- I have lived in California twice. My mom's family moved there was one reason, and my dad was offered a job was the other. It's where I started Kindergarten and then Junior High.
- Due to those moves, I was in three different kindergarten classes, two junior highs and two high schools.
- Even though I have moved often, I am still a reserved person. Once I get to know you, though, I will talk your ears off!
- I LOVE home remodels! I have only one room to go!
- The first thing I thought about Hubby when we met was that he had beautiful blue eyes. Then he started talking. That led to the second thing I liked about Hubby. I thought 'He has a career. And money.' (He knows this.) My 2+ year relationship had just broken up, so I came up with 'criteria' for the next guy I dated. He had to be at least 3 years older than me, education equal to or more than me, have a career, and have blue eyes (I have brown and just love blue eyes!) I know this all sounds snooty, but I had been in multiple relationships where I was older and felt like I had to make all the decisions about things. In both of my 2+ year relationships, the men and I had different interests. We were just different people. Both guys and I believed it was because we had different backgrounds. Gosh, it still sounds snooty!
- For most of my life I never imagined being a SAHM. When I was in my sophomore year of college, I believe I uttered these words. "Why go to college if all you're going to do is stay home. Hear me laugh now about the 'all' part. In my defense, my mom was a working mom. Part-time and then Full-time when we got older, so I just expected that I would do the same.
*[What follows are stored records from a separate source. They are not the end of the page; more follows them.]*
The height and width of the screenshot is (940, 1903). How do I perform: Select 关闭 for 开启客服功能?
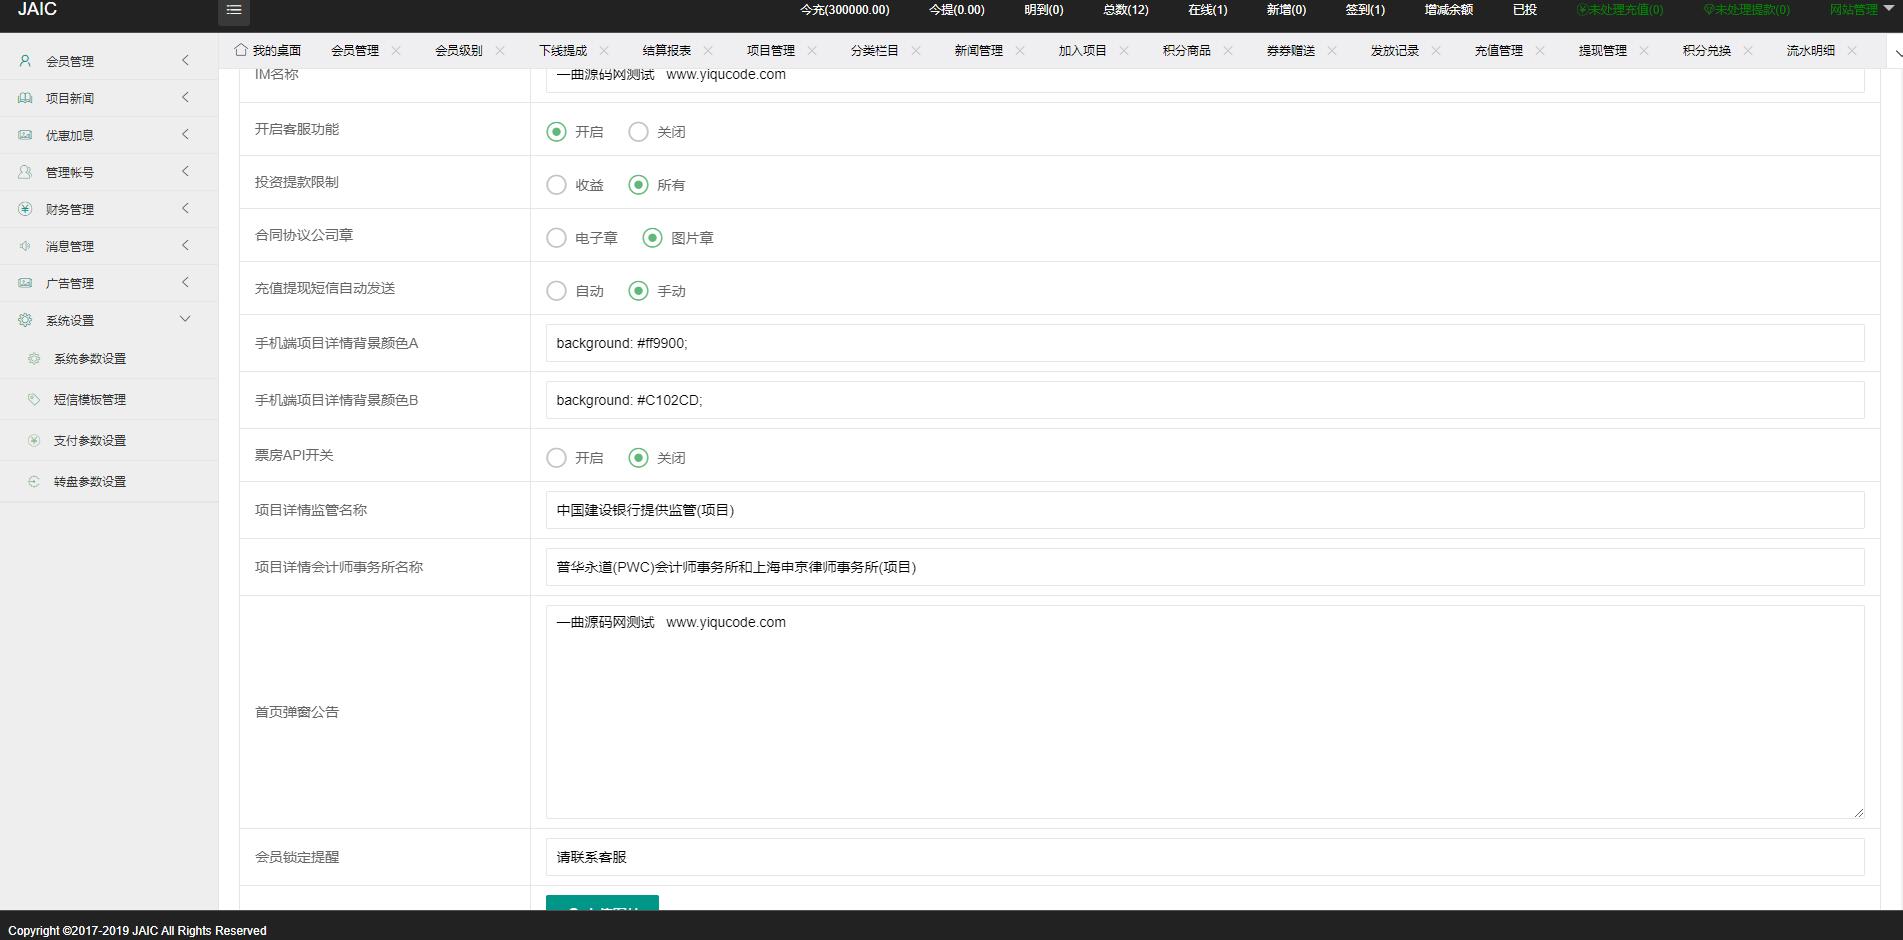[638, 132]
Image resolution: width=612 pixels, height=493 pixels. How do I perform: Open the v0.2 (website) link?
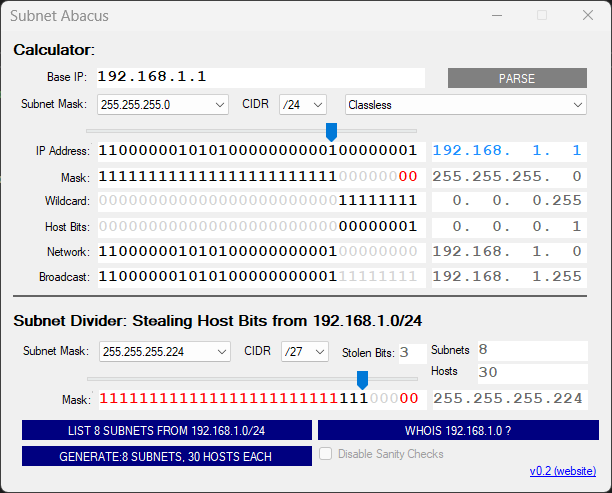(x=565, y=471)
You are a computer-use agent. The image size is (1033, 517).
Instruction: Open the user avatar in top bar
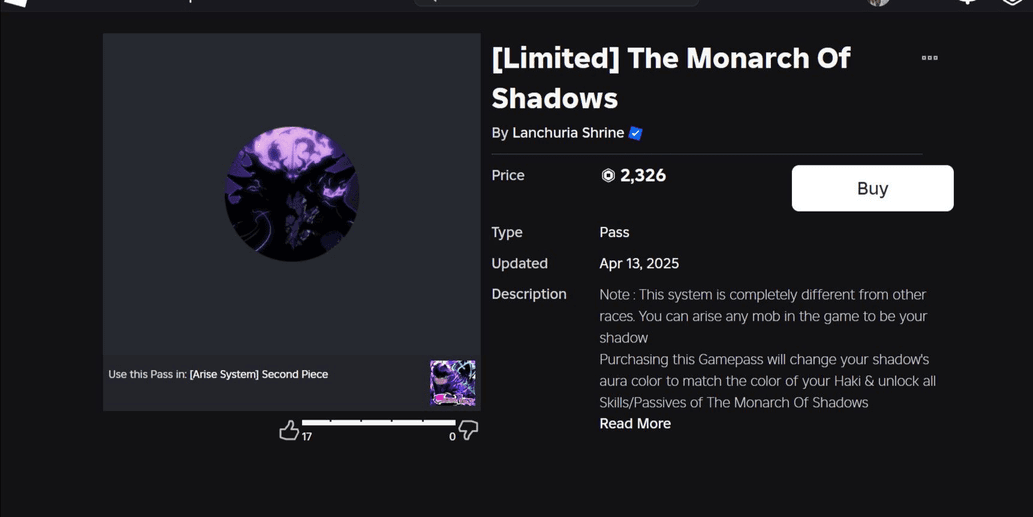[x=878, y=2]
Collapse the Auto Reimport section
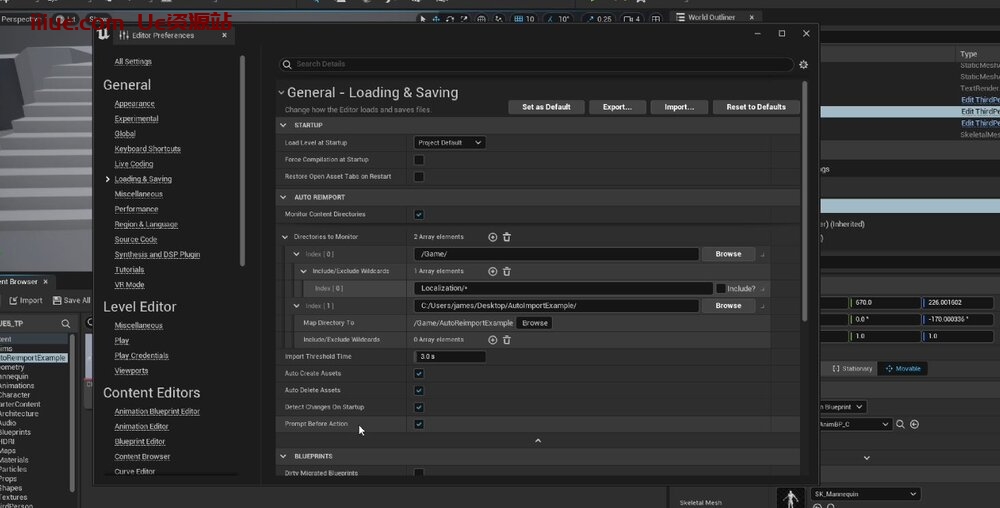The image size is (1000, 508). 284,197
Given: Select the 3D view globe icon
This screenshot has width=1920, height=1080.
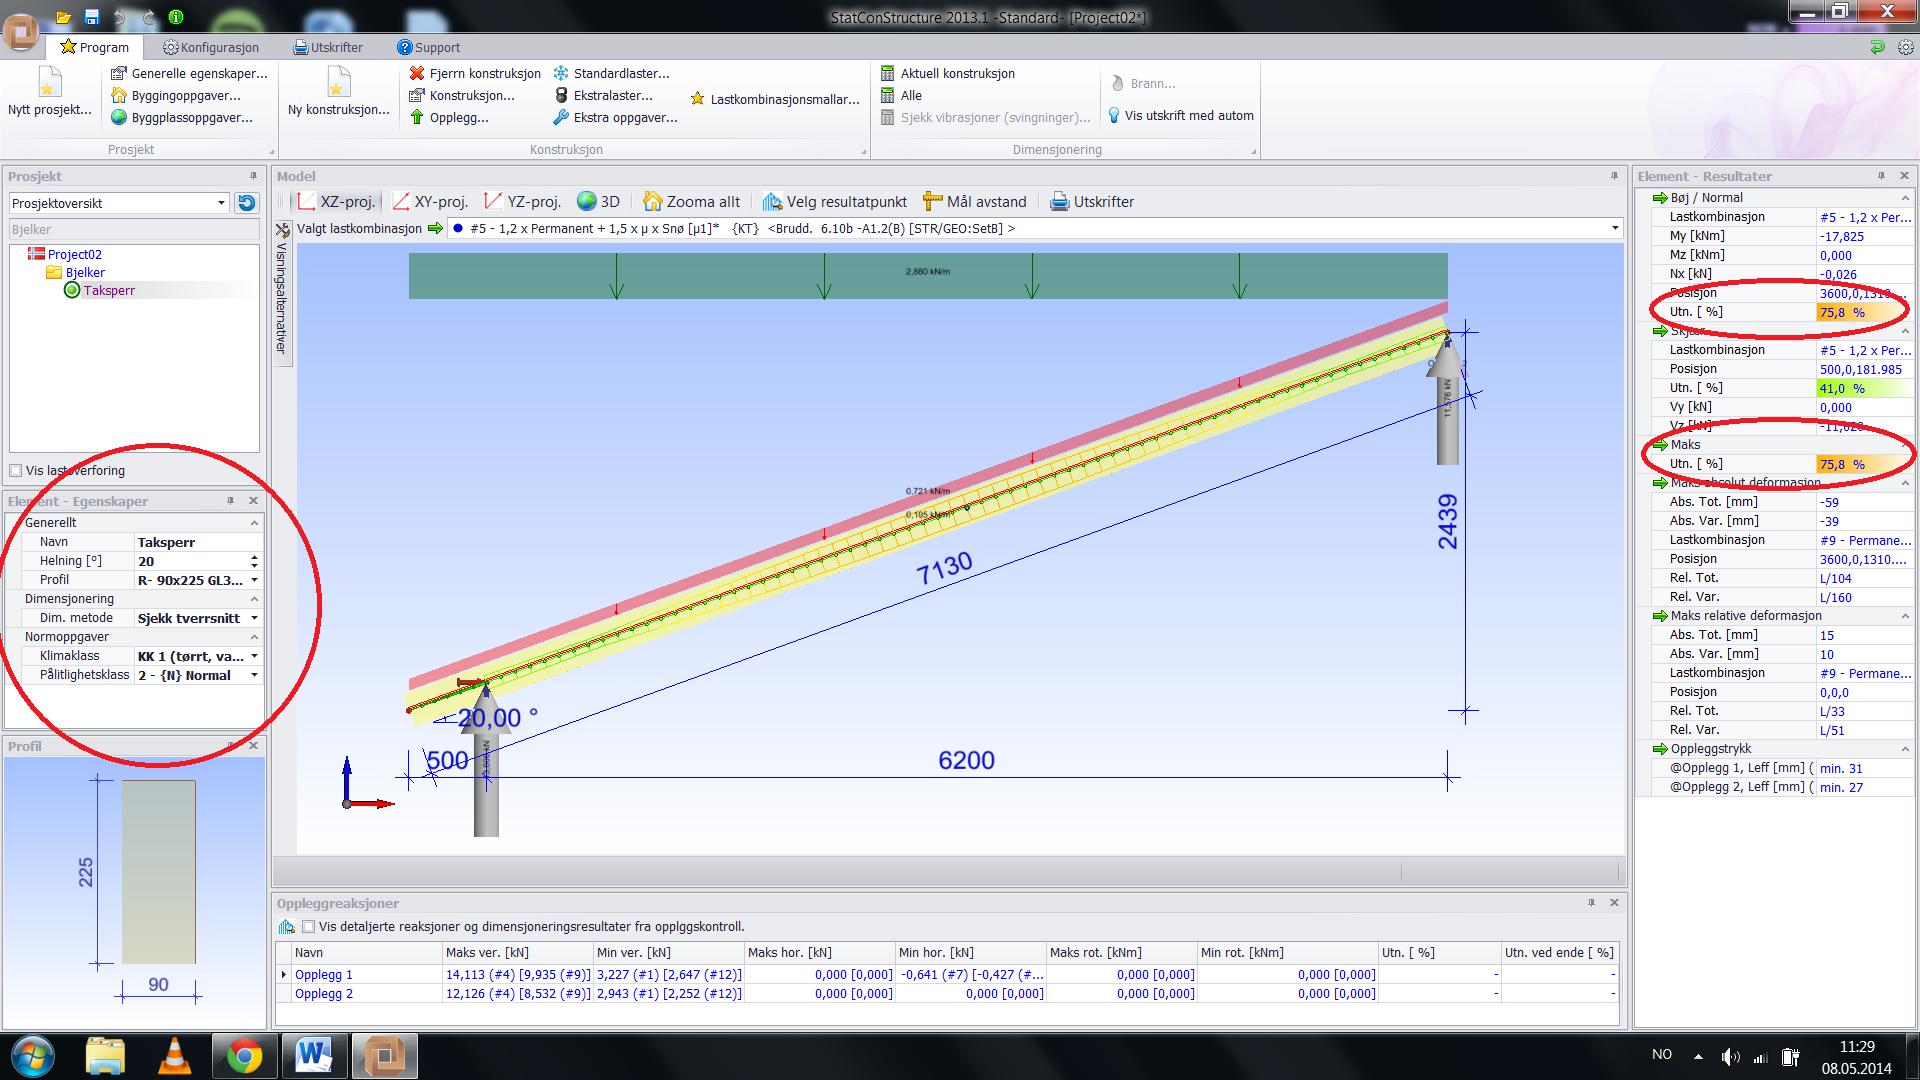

- I do worry that my kids may become my life. That after they grow up I won't know what to do with myself. I worry about not being able to get back in the workforce. And I especially don't want to be like a few of my mom's friends who were SAHMs. Their lives were their kids, so when the kids grew up and had children of their own, they babysat them. Also, one in particular defined herself by kids. If one got a better grade, we had to hear about it. If they got something nice, like a pool, we had to hear about it. Everything of theirs was always better. They always were competing to be the best. I just wanted to be me, so this made me not want to be friends with their daughter.